__Objective__
Reproduce word for word everything in the entries from the line containing "Given: Expand the Trésorerie sidebar section" down to the line containing "will click(x=1130, y=457).", including both of those lines.

__Working data__
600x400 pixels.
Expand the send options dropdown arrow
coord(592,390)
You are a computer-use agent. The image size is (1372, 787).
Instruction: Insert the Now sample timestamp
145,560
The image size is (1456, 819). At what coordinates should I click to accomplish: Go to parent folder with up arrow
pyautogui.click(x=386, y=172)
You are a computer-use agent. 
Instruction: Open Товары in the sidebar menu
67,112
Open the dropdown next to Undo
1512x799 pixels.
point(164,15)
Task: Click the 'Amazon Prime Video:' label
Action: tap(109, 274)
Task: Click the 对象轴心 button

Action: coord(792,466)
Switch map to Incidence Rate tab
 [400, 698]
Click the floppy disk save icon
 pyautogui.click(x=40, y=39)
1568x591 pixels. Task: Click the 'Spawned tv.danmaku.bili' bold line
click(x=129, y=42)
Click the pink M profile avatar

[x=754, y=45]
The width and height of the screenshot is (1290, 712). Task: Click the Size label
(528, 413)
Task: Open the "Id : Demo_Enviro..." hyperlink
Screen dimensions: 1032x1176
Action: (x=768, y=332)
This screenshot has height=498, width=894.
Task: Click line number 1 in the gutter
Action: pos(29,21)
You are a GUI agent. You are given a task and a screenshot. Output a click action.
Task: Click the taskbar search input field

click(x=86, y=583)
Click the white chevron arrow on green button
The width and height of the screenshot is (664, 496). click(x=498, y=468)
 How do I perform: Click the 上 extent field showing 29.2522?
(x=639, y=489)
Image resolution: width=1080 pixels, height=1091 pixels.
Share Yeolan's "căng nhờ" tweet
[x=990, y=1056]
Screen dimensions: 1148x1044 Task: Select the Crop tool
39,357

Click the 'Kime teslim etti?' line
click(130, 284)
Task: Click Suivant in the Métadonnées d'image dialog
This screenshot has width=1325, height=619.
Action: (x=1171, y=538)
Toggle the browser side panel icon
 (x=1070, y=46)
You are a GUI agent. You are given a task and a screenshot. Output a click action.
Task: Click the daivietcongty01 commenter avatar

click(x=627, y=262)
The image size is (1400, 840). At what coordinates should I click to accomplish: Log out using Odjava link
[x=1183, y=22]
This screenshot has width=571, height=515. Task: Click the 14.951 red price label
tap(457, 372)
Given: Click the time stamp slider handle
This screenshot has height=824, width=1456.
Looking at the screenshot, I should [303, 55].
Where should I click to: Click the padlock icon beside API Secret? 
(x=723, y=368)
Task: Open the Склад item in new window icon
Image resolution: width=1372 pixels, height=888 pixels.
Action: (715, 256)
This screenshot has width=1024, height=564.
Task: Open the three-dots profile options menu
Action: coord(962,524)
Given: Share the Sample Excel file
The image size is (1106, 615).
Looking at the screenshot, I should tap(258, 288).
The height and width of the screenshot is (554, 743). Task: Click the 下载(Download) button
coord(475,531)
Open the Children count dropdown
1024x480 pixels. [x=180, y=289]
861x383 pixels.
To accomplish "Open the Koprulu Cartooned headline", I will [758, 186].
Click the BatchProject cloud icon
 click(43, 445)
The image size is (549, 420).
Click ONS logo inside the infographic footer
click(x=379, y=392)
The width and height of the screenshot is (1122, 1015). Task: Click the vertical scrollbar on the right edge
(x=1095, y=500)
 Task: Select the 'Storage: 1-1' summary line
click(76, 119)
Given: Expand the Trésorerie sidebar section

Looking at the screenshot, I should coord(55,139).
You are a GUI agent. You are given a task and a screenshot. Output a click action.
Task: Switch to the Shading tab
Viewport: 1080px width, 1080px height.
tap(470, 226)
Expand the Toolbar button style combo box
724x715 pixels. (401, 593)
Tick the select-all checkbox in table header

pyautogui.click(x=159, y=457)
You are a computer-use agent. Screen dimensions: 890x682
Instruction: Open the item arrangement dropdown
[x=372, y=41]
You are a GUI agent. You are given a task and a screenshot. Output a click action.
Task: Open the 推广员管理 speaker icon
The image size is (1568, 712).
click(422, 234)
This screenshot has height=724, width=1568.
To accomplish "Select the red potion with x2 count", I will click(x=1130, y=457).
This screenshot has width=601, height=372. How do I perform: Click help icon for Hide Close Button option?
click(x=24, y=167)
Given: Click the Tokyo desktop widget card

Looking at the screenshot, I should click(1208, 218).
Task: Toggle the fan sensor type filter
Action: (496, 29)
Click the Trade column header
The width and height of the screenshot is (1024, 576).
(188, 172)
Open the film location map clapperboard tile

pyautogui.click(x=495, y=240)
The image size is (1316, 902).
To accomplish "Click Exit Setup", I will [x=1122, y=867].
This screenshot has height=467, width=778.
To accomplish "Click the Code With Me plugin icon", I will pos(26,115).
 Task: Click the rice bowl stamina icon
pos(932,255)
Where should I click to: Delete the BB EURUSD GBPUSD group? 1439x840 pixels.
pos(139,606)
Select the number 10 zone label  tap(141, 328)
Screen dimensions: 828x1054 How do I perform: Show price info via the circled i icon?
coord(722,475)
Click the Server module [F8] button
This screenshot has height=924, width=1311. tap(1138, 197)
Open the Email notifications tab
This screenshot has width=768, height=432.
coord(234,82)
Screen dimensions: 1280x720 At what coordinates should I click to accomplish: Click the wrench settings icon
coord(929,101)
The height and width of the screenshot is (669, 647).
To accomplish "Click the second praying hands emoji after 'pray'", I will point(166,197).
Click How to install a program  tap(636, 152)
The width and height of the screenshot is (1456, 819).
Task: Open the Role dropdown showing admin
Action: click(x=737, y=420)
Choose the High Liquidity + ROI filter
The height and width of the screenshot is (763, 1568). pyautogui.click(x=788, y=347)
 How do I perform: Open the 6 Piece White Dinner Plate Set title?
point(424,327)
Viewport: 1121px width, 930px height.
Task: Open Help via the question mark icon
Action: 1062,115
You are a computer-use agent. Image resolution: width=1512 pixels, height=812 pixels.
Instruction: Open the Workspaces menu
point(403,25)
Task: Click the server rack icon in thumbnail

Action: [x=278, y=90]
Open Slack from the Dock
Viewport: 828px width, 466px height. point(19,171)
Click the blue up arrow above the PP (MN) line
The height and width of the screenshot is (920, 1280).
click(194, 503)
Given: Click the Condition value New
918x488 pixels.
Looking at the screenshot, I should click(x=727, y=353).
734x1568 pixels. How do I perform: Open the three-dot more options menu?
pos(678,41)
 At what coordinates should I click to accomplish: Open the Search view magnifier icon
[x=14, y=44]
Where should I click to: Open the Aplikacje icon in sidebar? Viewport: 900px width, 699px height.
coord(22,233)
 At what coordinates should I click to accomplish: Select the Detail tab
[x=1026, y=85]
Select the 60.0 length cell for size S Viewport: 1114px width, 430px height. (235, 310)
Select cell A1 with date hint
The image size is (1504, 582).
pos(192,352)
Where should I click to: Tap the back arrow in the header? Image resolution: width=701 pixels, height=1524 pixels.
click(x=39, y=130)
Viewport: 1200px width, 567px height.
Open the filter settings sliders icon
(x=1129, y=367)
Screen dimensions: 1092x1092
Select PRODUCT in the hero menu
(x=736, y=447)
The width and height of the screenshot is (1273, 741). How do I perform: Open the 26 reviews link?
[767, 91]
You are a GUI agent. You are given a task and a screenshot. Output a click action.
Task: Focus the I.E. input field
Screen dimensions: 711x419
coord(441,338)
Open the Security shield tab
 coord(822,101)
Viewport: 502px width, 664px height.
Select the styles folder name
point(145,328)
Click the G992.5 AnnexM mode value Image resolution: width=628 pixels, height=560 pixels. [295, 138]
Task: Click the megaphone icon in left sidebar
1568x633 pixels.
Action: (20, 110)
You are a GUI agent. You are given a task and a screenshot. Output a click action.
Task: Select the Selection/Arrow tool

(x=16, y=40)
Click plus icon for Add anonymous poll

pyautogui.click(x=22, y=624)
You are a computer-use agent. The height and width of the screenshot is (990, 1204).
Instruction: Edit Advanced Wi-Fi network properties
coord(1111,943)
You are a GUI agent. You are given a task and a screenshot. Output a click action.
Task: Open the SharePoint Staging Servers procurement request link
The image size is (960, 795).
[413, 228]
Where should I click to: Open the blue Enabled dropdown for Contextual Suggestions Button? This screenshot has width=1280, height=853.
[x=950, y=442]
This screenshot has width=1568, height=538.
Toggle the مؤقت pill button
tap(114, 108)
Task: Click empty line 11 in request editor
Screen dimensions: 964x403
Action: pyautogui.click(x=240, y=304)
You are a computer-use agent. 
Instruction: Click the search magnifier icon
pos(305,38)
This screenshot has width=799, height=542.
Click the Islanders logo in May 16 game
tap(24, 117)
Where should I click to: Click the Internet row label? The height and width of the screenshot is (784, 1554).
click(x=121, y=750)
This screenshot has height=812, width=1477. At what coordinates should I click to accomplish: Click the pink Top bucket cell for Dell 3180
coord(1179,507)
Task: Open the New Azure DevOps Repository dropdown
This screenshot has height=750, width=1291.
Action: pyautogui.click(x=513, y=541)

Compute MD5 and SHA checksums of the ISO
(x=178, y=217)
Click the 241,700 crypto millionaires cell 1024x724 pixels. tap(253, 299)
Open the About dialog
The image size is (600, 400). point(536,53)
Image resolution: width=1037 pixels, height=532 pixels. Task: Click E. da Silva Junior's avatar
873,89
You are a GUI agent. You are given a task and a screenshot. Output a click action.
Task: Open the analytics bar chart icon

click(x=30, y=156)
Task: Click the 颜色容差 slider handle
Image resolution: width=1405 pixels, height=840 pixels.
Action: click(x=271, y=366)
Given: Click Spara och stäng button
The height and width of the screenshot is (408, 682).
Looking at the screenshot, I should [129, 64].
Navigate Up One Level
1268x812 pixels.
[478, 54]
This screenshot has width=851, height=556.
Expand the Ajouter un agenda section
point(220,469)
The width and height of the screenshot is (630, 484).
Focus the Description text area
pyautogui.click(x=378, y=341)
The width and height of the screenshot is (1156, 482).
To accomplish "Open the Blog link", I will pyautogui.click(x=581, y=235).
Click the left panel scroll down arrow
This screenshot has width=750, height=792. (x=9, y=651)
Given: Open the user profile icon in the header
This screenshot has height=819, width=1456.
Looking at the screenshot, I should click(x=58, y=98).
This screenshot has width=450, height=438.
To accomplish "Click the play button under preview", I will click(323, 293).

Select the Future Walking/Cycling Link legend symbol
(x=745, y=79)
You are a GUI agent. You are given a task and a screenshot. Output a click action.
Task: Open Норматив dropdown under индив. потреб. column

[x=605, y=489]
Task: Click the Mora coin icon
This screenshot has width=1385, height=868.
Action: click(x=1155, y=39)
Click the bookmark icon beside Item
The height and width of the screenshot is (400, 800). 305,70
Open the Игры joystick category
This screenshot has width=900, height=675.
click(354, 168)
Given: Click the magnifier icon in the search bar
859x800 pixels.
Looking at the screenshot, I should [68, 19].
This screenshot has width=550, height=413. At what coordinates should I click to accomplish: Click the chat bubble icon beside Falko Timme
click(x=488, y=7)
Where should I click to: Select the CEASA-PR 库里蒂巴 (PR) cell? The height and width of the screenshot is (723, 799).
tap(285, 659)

__Solution to the exercise__
Given: Expand the Trésorerie sidebar section

Looking at the screenshot, I should coord(55,139).
You are a GUI agent. You are given a task and a screenshot. Output a click action.
Task: Switch to the Shading tab
Viewport: 1080px width, 1080px height.
tap(470, 226)
Expand the Toolbar button style combo box
724x715 pixels. (401, 593)
Tick the select-all checkbox in table header

pyautogui.click(x=159, y=457)
You are a computer-use agent. Screen dimensions: 890x682
Instruction: Open the item arrangement dropdown
[x=372, y=41]
You are a GUI agent. You are given a task and a screenshot. Output a click action.
Task: Open the 推广员管理 speaker icon
The image size is (1568, 712).
click(422, 234)
This screenshot has height=724, width=1568.
To accomplish "Select the red potion with x2 count", I will click(x=1130, y=457).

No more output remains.